UPDATED 23:02 EST / SEPTEMBER 14 2020

EMERGING TECH

Grab and GoJek in merger talks as SoftBank continues to consolidate investments

Southeast Asian ride-hailing companies Grab Taxi Pte Ltd. and Gojek are reportedly in merger talks on a deal being pushed by SoftBank Group Corp. founder Masayoshi Son.

Grab, which is partially owned by Uber Technologies Inc. following Uber’s exit from the Southeast Asian market in 2018, is the region’s leading ride-hailing company. Gojek (formally PT Aplikasi Karya Anak Bangsa), an Indonesian company with operations also in Singapore, Thailand, Vietnam and the Philippines, is Grab’s largest rival.

Both companies share a similar lineup of investors and they read like a Who’s Who in terms of major Silicon Valley, Japanese and Chinese companies. SoftBank, Alibaba, Tencent, Mitsubishi, PayPal, Google, Facebook and Visa to name a few — some of which are investors in both companies.

Reports that SoftBank was pushing for a merger of the two companies surfaced in March before COVID-19 seriously affected the market. It was said at the time that talks between the two competitors had been ongoing for two years but there was no urgency in the talks.

That SoftBank and Son are pushing a potential merger comes as no surprise given SoftBank’s ongoing attempts to sell and consolidate its investments following its WeWork debacle last year. SoftBank announced in March that it intended to sell off $41 billion in assets to help pay down debts.
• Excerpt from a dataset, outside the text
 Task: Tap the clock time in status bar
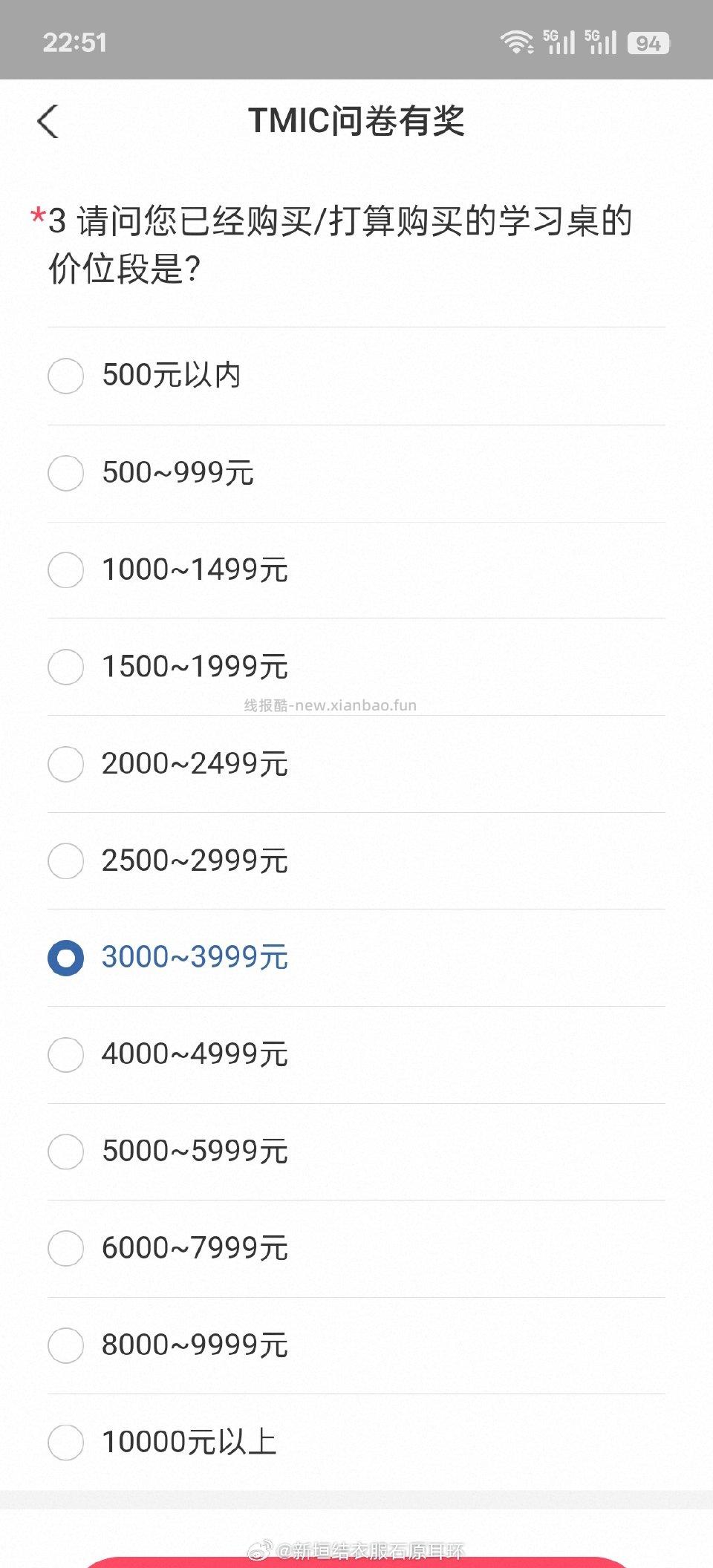click(74, 43)
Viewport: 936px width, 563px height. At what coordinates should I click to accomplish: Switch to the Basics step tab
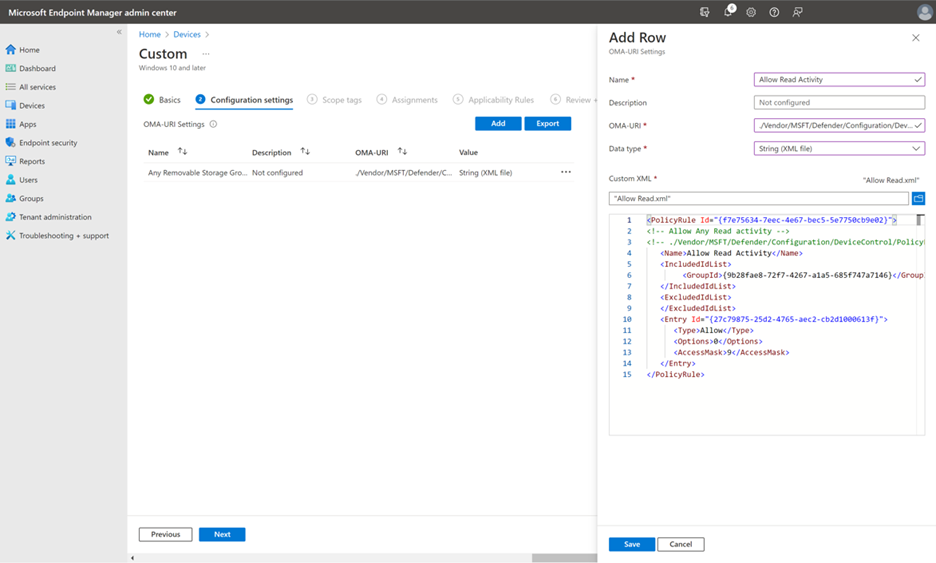point(162,100)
The most notable divestment came Sept. 13 with the confirmed sale of Arm Holdings Ltd. to Nvidia Corp. in a $40 billion deal.

A merger of the two leading ride-hailing companies may make sense on paper, if likely to face regulatory push back in countries including Singapore and the Philippines, but the potential merger is not guaranteed. The complicating factor is Alibaba Group Holdings Ltd. SoftBank is a major investor in Alibaba, though not with a controlling stake.

According to The Business Times, Alibaba is in talks to invest $3 billion into Grab. That may make a potential merger complicated in terms of antitrust considerations. “If a Grab-Gojek merger was not difficult enough, the entrance of Alibaba and its associated business will increase regulatory scrutiny,” Justin Tang, director and head of Asian research at advisory group United First Partners, told Business Times.

Bloomberg reported that the Alibaba investment could also result in a tie-up between Grab and Lazada Group, Southeast Asia’s version of Amazon.com Inc. that Alibaba holds a majority stake in. That raises even more competition issues given that Lazada is the e-commerce market leader in many Southeast Asian countries.

Should Alibaba invest $3 billion in Grab, it will take the amount the company has raised to $13.1 billion. All companies with venture capital have to deliver an exit at some point, whether through an initial public offering or a private sale, and with Grab there is a catch: Under the terms of the 2018 Uber deal, it has to do so by mid-2023 or pay Uber $2 billion. Given that the clock is ticking for Grab, a merger with Gojek ahead of an IPO makes even more sense.